As PyPSA-EUR has mostly the same features as PyPSA in general, this provided example will guide the reader through running a simplified model:
#. how to configure a (PyPSA-EUR) network model
#. how to run snakemake (step by step) from network creation to the fully solved network
#. short analysis of the solved network (provided jupyter notebook)
All of the data can be found in ``/pypsa-eur/example/``.
.. note::
If you were to re-run the example, make sure to take care of the following two arrangement-changes:
#. exchange the ``pypsa-eur/cutouts/europe-2013-era5`` folder by the provided one in ``pypsa-eur/example/europe-2013-era5``
#. exchange the ``pypsa-eur/config.yaml`` file by the provided ``pypsa-eur/example/config.yaml``
You can also rename the original files before pasting the examplary cutout and configuration which will make it easier to switch back after the example.
Configuration
=============
All references in this section relate to the ``config.yaml`` provided for this example unless mentioned otherwise. We discuss only major changes to the provided default configuration or point out important settings, as the full discussion of configuration would be too extensive.
Our model example considers only Germany (from all the european countries)
.. code-block:: yaml
:emphasize-lines: 0
countries: ['DE']
for the duration of only a single month (03.2013):
.. code-block:: yaml
:emphasize-lines: 0
snapshots:
start: "2013-03-01"
end: "2013-04-01"
closed: 'left' #end is not inclusive
As we consider a huge cutout (in comparison to whole europe), we should also adapt the CO2-Limit:
.. code-block:: yaml
:emphasize-lines: 0
electricity:
[...]
co2limit: 110.6e+6 #(1/12 DE)
We consider all the available conventional generators
.. code-block:: yaml
:emphasize-lines: 0
conventional_carriers: [nuclear, oil, CCGT, coal, lignite, geothermal, biomass]

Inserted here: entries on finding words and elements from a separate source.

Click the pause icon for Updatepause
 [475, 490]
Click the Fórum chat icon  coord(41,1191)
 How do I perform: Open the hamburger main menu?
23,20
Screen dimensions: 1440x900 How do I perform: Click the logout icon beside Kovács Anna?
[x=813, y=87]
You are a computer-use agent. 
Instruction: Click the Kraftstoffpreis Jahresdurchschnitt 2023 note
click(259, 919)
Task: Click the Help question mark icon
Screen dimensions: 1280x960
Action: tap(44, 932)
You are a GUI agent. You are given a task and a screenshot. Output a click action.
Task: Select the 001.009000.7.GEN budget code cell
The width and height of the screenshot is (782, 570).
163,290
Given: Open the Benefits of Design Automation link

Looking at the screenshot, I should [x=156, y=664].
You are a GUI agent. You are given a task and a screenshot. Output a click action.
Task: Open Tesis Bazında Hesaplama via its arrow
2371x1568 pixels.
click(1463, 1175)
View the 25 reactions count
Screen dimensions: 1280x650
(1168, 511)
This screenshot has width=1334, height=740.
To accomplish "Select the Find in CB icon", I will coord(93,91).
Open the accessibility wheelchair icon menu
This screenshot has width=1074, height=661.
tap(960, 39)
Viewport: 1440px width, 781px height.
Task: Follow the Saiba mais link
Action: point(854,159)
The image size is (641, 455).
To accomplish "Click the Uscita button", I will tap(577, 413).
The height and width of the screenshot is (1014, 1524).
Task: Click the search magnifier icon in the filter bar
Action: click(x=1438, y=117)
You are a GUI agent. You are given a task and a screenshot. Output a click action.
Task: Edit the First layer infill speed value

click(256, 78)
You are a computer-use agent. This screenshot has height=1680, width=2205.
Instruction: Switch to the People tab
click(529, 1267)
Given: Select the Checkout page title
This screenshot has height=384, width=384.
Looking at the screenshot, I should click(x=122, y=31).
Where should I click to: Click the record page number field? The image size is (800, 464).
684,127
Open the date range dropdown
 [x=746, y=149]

with fixed capacity (data provided by pypsa-eur in ``/pypsa-eur/resources/powerplants.csv``), while an additional expandable carrier steps in whenever there is unmet demand that cannot be covered by included Storage Units:
.. code-block:: yaml
:emphasize-lines: 0
electricity:
[...]
extendable_carriers:
Generator: [OCGT]
StorageUnit: [battery, H2]
max_hours:
battery: 6
H2: 168
To include profiles (availability curves) for the variable renewable we restrict to the ERA5 dataset in ``/pypsa-eur/cutouts/europe-2013-era5/`` for the same month (03.2013) as well as the approximate latitude and longitude of Germany:
.. code-block:: yaml
:emphasize-lines: 0
atlite:
cutouts:
europe-2013-era5:
xs: [4.,15.]
ys: [56., 46.]
months: [3, 3]
years: [2013, 2013]
.. code-block:: yaml
:emphasize-lines: 0
renewable:
[...]
solar:
cutout: europe-2013-era5
This last step is insignificant (should not be carried out when running any snakerule) as this example provides the necessary cutout.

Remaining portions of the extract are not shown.